Work request:
Exactly repeat the full listing that follows.

### Source material

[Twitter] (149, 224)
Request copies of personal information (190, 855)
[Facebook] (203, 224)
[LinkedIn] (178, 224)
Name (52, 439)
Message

######

Problem solution:
[Twitter] (149, 224)
Request copies of personal information (190, 855)
[Facebook] (203, 224)
[LinkedIn] (178, 224)
Name (52, 439)
Message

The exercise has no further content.